● Goal
Which lines of the records contain the string "screenshot"? Pick out each of them, treating uppercase and lowercase as different.
::: Dataset excerpts
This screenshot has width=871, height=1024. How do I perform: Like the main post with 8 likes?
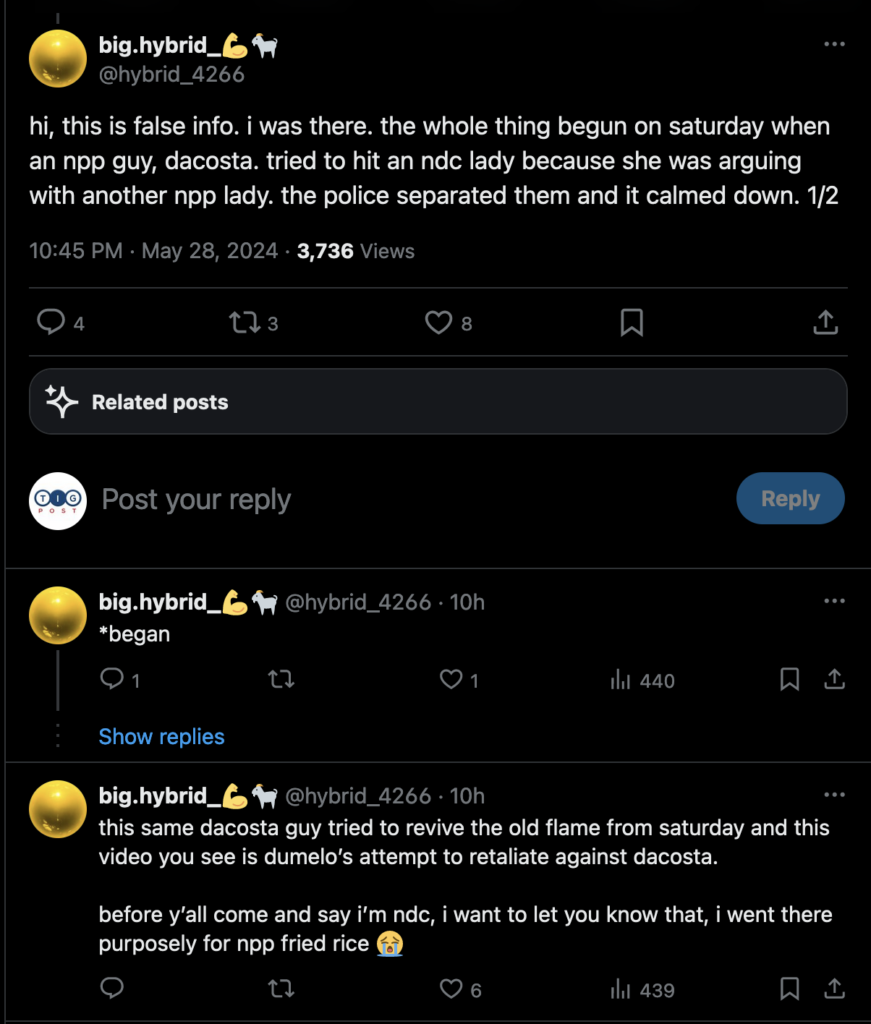pyautogui.click(x=439, y=323)
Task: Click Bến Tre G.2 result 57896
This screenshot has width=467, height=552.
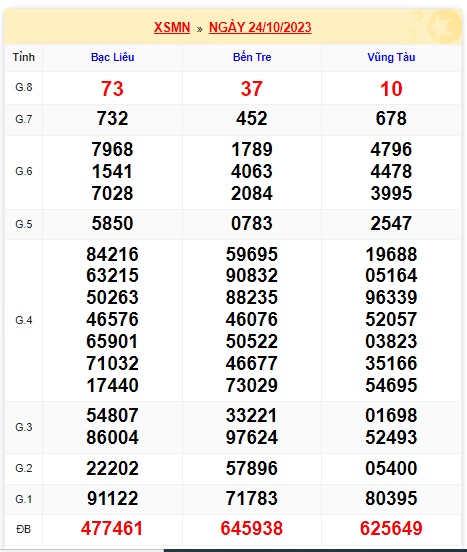Action: pos(252,468)
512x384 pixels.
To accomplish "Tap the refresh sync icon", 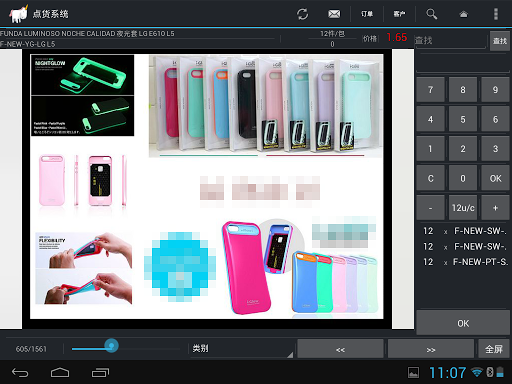I will tap(302, 14).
::::::
● Written solution
This screenshot has width=871, height=1024. How do I perform: Like the main post with 8 likes?
This screenshot has width=467, height=552.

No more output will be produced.